Photo/Illutration Mazuki Takarada is driven to the Yokohama Public Prosecutors Office from Aoba Police Station in Yokohama on Oct. 20. (Arisa Inaba)

Police announced the arrest of a 22-year-old suspect in a murder-robbery case in Yokohama that appears linked to a string of home break-ins that have terrorized households in the Kanto region since late August.

The suspect, Mazuki Takarada, a self-proclaimed private business owner, admitted to the allegations. He told Kanagawa prefectural police that two others helped carry out the crime in the city’s Aoba Ward.

Police referred the suspect early Oct. 20 to the Yokohama District Public Prosecutors Office.

Takarada told police he used his own car to drive to the home of 75-year-old Hiroharu Goto after receiving instructions from the “mastermind” of the criminal gang via a protected communications app. 
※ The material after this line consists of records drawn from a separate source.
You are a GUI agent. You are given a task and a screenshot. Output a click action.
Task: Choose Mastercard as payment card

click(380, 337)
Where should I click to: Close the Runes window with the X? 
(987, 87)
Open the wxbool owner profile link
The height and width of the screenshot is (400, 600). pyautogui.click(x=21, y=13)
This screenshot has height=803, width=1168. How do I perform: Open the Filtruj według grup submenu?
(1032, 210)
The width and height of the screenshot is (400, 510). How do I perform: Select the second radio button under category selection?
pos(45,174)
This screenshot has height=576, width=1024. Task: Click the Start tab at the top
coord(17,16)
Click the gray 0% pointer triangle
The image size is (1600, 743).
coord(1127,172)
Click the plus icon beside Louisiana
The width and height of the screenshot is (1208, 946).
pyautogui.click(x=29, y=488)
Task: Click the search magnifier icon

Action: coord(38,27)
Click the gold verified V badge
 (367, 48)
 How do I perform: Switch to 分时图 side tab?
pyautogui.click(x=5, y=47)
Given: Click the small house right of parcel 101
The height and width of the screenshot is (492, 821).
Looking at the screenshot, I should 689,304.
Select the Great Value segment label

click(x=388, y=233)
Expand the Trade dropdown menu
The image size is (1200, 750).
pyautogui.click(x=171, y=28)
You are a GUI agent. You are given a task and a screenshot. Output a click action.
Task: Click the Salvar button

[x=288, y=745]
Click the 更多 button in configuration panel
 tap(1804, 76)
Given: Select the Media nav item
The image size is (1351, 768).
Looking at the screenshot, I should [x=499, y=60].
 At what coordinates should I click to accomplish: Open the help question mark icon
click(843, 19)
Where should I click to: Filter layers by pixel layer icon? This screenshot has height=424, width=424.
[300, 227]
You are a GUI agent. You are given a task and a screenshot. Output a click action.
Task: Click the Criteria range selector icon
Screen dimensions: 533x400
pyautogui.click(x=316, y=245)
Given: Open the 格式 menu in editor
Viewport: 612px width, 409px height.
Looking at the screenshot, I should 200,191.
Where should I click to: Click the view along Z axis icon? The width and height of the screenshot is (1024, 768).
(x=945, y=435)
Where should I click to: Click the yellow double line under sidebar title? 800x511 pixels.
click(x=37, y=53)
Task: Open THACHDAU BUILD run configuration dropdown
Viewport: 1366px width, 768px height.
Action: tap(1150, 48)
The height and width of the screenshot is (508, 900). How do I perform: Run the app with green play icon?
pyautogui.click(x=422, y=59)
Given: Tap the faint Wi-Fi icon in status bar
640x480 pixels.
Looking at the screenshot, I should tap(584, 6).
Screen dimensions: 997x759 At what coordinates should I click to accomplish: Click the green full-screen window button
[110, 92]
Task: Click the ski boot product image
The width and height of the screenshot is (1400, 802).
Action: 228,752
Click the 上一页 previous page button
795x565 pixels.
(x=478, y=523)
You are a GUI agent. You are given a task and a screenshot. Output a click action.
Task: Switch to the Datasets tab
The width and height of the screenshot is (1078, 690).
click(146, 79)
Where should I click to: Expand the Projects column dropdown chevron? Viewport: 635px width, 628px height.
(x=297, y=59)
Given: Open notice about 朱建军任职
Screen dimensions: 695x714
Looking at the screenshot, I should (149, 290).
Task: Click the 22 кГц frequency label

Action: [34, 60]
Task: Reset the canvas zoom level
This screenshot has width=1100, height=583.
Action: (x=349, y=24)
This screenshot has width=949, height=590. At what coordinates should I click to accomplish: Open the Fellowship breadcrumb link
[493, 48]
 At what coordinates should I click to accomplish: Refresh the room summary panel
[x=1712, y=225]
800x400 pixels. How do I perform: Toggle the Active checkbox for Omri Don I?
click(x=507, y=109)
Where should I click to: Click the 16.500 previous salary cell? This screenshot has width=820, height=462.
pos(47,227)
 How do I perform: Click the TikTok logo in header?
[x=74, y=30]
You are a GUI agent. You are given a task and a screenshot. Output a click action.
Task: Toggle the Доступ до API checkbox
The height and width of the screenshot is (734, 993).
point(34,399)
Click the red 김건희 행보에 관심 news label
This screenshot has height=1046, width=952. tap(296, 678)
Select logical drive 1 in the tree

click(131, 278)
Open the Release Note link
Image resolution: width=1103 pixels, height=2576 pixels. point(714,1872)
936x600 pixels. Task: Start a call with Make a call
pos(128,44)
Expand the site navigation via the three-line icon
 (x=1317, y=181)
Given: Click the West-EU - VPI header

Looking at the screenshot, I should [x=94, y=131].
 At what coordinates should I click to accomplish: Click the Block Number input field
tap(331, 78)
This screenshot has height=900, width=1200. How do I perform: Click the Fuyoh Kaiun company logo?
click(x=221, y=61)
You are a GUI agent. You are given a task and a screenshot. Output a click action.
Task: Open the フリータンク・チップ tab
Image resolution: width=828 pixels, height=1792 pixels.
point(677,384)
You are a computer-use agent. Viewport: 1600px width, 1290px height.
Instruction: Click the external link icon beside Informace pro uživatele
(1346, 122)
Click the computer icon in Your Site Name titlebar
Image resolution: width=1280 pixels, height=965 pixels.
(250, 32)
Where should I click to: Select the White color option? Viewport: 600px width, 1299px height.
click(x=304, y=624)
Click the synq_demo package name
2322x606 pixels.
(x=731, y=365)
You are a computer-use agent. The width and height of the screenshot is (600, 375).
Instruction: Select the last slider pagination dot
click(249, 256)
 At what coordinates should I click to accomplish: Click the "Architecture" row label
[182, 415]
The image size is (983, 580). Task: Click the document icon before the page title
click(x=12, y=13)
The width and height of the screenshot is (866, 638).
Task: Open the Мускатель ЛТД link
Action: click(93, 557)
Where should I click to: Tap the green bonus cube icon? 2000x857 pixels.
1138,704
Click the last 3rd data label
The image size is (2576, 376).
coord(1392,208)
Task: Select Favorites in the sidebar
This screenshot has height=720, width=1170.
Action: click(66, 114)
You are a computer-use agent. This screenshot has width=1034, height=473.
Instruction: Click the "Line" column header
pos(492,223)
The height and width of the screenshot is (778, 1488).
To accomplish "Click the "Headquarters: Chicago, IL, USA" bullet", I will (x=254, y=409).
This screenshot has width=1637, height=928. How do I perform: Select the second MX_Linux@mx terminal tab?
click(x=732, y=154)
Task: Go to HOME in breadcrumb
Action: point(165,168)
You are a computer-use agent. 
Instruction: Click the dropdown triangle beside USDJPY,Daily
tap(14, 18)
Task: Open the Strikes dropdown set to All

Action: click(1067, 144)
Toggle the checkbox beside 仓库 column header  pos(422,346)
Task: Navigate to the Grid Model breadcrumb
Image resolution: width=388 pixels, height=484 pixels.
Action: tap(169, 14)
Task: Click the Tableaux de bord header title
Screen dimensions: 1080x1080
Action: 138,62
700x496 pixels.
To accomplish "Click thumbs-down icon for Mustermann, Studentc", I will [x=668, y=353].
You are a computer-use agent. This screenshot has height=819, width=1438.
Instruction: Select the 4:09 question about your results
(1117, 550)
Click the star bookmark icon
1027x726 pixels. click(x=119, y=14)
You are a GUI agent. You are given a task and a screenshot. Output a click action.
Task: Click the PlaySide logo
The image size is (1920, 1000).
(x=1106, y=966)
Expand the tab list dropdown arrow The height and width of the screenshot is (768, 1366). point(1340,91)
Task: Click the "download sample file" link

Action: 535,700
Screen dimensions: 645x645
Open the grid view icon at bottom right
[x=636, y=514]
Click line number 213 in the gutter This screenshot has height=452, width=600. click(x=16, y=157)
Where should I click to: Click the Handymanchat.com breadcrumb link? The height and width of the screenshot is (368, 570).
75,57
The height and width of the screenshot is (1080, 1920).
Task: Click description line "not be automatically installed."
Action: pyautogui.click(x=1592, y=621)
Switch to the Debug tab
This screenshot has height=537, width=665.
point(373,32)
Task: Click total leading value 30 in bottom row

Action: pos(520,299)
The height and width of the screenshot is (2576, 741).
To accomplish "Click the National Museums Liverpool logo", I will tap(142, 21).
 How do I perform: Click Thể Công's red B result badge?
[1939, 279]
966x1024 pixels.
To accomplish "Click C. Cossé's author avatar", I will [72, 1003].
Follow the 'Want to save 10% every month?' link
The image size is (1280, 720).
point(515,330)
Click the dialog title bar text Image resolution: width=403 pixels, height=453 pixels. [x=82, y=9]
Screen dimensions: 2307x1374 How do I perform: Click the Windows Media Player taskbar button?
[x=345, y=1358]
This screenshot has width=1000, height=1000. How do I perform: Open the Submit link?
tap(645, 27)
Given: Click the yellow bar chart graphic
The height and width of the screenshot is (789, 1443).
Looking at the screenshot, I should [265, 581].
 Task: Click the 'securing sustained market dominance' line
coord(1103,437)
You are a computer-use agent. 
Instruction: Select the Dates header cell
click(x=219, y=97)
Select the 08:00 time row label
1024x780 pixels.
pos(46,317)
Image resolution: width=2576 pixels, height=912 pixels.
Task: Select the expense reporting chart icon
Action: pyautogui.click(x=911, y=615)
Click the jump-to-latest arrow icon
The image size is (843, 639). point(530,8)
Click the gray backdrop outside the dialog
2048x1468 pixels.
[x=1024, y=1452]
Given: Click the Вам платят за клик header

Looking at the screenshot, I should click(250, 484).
The suspect was arrested Oct. 19 for conspiring to break into the property around Oct. 15 and killing Goto after assaulting him. Aside from stealing about 200,000 yen ($1,337) in cash, police say the group also took several necklaces and other items worth approximately 300,000 yen.

According to investigators, Goto was beaten in the face and upper body while his hands and feet were bound, and his mouth covered with adhesive tape. He died from loss of blood.

Security camera footage taken near Goto’s home showed a minivan driving away toward the main road in the early hours of Oct. 15, leading police to finger Takarada as a suspect. Police have seized the car and are combing the interior for clues.

Police also found footprints of more than two kinds of shoes at the crime scene.

Fingerprints recovered from the victim’s home apparently match those of Shu Fujii, 26, who was arrested Oct. 18 in a separate case in which a woman in her 50s was assaulted and abducted in Ichikawa, Chiba Prefecture.

The joint investigation headquarters, comprising officers from Tokyo’s Metropolitan Police Department and the Saitama, Chiba and Kanagawa prefectural police departments, was set up on Oct. 18.

It is investigating a string of robberies targeting stores and homes since August.